BEGIN Selected passage

The parents of Niall Clarke, arrested in the US for armed robbery, speak for the first time about how they believe the system failed their mentally ill son
FOR more than a year, Niall Clarke was missing, his worried family unsure about where he was, and full of theories about his fate. His father Michael was sure he was dead; his mother Mary feared he was locked up in some dirty, decrepit jail. "It was a year of torture for us, " Michael Clarke says. "It was totally out of character for him to lose contact with us."
Then Niall's sister Michelle had a brainwave. She keyed his name into the Google website in the hope that it would throw up some evidence of her brother's whereabouts. When that failed, she tried again. And again and again, until one day, late last year, she found what she was looking for: Niall Clarke had been arrested in the United States for armed robbery of a bank. On 4 October last, in Bangor, Maine, he had pointed a gun at bank staff and demanded that they fill a bag with cash.
It was a botched robbery, clearly carried out by somebody with no experience of crime. But the 26year-old Clare man now faces up to 25 years in prison on the armed robbery charge and a mandatory minimum consecutive sentence of seven years for brandishing a weapon. Under federal sentencing guidelines, he will most likely spend close to 10 years in prison.
Clarke's distraught parents, Mary and Michael, spoke to the Sunday Tribune in their home on the outskirts of Kilrush, Co Clare, this weekend after returning to Ireland from the US, where they visited their son in prison. It is the first time they have spoken to an Irish newspaper after weeks of inaccurate and sensational coverage of his ordeal.
"On our last visit with him he gave us a big hug and that meant so much to us, " Mary Clarke recalls. "That is so important to a mother."
A few years ago, the Clarke family could never have imagined that they would find themselves visiting their son in a US prison. Niall was an academic genius, a sports fan, had a nice girlfriend and, as the owner of his own software company, he had the world at his feet.
When he was growing up his mother and father recall, other parents used to say to their children, "Why can't you be more like Niall Clarke?" And despite recent events, the Clarkes are still held in high regard in Kilrush. Their house is now a sea of mass cards and bouquets of flowers from well-wishers.
They have been overwhelmed by the level of support they have received from people in Clare and in Maine, where concerned parents, touched by the story they read in their newspapers, have offered to visit Niall.
"Everybody knew him as a loving, charming and helpful young fellow, " Michael Clarke, who works at the ESB plant in Moneypoint, says. "Whether it be helping kids with their physics or maths or his involvement in rugby, cycling and athletics, he was well-respected. Socially, he was a fine young man and everybody adored him because he had a big welcome smile, a hearty laugh and he always spoke first when he met people. What has happened to Niall is completely out of character."
Niall Clarke was very passionate about computers when he was growing up in Clare in the 1990s. It was obvious that he could carve out a successful career in this area. "He was not satisfied with knowing how a computer worked, " says Michael Clarke. "He would have to rip it apart to see what it looked like. When he was at school he used to teach the teachers about computers. He was the same at physics and maths and he was academically a genius."
Having been chosen to participate in the Maths Olympiad and winning a Young Entrepreneur of the Year award in 2002, Niall seemed to be on his way to a successful career when he set up his own computer software company after graduating from Trinity College Dublin.

END Selected passage
BEGIN Information shown

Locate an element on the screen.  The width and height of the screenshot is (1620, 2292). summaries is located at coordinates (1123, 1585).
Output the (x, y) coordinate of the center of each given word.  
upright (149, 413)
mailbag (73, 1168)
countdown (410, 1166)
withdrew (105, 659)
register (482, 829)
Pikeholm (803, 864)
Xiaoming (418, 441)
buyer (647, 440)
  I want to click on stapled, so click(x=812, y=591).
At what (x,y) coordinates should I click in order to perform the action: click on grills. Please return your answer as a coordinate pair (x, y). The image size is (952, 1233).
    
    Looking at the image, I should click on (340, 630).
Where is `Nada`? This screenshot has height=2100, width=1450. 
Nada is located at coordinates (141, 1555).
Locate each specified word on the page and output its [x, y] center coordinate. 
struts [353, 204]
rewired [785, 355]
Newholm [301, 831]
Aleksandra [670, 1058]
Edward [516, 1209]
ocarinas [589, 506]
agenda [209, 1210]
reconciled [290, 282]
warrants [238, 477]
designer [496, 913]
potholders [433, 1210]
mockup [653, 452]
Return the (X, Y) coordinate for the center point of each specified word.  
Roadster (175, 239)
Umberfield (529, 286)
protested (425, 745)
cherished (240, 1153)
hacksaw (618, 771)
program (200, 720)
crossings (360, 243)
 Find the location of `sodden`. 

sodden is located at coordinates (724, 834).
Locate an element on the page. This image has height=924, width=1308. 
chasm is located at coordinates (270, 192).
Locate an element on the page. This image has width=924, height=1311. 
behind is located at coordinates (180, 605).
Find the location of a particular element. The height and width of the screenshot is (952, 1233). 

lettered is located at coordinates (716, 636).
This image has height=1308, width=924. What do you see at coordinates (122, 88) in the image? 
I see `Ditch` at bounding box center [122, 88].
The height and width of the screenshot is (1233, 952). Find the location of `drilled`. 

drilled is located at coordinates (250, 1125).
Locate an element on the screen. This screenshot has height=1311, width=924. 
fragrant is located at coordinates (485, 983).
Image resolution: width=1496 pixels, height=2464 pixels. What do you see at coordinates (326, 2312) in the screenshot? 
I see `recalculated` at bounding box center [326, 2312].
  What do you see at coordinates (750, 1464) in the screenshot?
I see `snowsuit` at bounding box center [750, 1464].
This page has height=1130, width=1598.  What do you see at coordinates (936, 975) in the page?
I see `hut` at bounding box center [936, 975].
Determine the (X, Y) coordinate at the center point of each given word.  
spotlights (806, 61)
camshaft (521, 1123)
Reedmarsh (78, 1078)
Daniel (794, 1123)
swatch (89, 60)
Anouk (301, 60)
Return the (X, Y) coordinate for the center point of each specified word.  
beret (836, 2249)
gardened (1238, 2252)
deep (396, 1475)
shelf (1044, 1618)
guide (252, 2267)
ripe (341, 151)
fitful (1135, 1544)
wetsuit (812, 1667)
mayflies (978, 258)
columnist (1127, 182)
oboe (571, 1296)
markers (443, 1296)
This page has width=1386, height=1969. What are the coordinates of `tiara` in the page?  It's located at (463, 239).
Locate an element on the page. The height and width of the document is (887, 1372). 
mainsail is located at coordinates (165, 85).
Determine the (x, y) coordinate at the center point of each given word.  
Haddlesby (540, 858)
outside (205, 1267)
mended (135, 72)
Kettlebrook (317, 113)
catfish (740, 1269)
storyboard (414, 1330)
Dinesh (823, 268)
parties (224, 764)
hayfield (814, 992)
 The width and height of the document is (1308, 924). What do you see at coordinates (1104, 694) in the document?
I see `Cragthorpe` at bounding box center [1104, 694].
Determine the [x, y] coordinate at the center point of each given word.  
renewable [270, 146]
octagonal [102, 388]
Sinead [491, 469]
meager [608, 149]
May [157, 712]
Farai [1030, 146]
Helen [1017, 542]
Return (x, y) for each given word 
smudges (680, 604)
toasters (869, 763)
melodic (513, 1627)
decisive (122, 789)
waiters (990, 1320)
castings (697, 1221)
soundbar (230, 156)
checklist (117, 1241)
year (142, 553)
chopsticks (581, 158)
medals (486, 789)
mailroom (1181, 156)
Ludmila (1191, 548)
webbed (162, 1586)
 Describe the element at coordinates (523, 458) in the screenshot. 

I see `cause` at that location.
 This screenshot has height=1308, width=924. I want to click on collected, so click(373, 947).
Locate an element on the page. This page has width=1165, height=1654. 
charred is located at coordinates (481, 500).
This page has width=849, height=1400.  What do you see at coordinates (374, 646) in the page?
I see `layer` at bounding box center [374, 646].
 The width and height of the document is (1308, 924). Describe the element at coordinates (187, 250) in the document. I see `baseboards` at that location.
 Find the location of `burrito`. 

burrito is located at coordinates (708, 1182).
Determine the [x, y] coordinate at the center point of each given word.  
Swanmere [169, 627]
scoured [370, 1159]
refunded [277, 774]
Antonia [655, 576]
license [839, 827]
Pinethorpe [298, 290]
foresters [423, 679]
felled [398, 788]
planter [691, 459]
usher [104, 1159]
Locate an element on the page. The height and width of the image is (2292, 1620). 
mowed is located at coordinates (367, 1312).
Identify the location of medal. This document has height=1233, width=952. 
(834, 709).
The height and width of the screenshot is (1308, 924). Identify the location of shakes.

END Information shown

Problem set
[1] According to the Niall Clarke article, which award did Niall win in 2002?
[2] Return the part of the Niall Clarke article starting with "Then Niall's sister" and going on through "bag with cash.".

Solutions below
[1] A Young Entrepreneur of the Year award.

[2]
Then Niall's sister Michelle had a brainwave. She keyed his name into the Google website in the hope that it would throw up some evidence of her brother's whereabouts. When that failed, she tried again. And again and again, until one day, late last year, she found what she was looking for: Niall Clarke had been arrested in the United States for armed robbery of a bank. On 4 October last, in Bangor, Maine, he had pointed a gun at bank staff and demanded that they fill a bag with cash.